Absolute abstraction: a renormalisation group approach
New theory argues AI needs broad training data, not just depth, to achieve human-like abstraction.
A team of researchers including Carlo Orientale Caputo, Elias Seiffert, and Matteo Marsili has published a groundbreaking paper titled 'Absolute abstraction: a renormalisation group approach' that challenges fundamental assumptions about how AI systems develop abstract representations. The paper argues that while neural network depth helps create abstraction by combining lower-level features (like edges into shapes), depth alone is insufficient for developing truly abstract representations. Instead, the researchers propose that the breadth of training data is equally critical, using a renormalisation group approach—a mathematical framework borrowed from physics—to show how representations expand to encompass broader datasets.
The researchers identify a unique fixed point in this transformation called the 'Hierarchical Feature Model,' which they propose as a candidate for absolutely abstract representations. They tested this theoretical framework through numerical experiments using Deep Belief Networks and auto-encoders trained on datasets of varying breadth. The experiments confirmed that neural network representations approach the Hierarchical Feature Model as both data breadth increases and network depth grows, validating their theoretical predictions. This work bridges theoretical physics concepts with practical machine learning, suggesting that future AI systems might require both architectural depth and exceptionally diverse training data to achieve human-like abstraction capabilities.

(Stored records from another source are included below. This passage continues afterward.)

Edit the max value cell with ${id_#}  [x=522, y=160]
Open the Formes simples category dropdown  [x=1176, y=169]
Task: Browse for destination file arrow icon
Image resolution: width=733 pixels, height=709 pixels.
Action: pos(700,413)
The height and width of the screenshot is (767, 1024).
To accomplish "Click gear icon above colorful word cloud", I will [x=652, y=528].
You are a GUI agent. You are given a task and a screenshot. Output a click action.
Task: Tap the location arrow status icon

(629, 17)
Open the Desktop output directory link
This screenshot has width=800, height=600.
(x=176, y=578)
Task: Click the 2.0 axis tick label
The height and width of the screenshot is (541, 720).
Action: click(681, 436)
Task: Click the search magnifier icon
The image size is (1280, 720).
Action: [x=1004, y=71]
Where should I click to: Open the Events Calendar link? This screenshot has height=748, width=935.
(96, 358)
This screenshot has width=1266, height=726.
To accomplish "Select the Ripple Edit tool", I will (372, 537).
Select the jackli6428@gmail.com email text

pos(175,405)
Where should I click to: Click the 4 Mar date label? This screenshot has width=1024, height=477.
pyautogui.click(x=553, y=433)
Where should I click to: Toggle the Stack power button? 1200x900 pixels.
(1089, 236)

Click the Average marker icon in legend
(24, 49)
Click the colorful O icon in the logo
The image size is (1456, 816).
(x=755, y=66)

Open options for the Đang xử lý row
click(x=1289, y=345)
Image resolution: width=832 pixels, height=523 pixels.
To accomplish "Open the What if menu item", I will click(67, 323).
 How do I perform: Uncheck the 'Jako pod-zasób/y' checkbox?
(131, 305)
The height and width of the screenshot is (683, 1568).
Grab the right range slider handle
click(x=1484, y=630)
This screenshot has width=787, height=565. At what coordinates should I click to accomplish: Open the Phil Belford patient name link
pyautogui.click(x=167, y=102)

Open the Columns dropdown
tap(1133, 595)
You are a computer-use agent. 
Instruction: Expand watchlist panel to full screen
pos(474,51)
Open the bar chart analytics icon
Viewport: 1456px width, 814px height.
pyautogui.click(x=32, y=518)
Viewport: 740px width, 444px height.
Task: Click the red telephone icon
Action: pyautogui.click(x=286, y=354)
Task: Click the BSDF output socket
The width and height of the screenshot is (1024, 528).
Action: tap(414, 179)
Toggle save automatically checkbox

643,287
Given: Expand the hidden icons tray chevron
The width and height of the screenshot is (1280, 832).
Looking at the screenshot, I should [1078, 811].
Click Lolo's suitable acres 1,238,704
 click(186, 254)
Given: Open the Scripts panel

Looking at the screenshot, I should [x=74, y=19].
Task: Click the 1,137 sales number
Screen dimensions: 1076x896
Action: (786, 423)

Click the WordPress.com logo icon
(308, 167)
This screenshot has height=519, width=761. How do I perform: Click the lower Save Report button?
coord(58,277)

- Challenges conventional wisdom that neural network depth alone creates abstraction, arguing data breadth is equally important
- Introduces 'Hierarchical Feature Model' as theoretical fixed point for absolute abstraction using renormalisation group approach
- Validated through experiments with Deep Belief Networks and auto-encoders showing representations approach the model with broader data
Why It Matters
Could guide development of more capable AI systems by emphasizing both architectural design and comprehensive data collection strategies.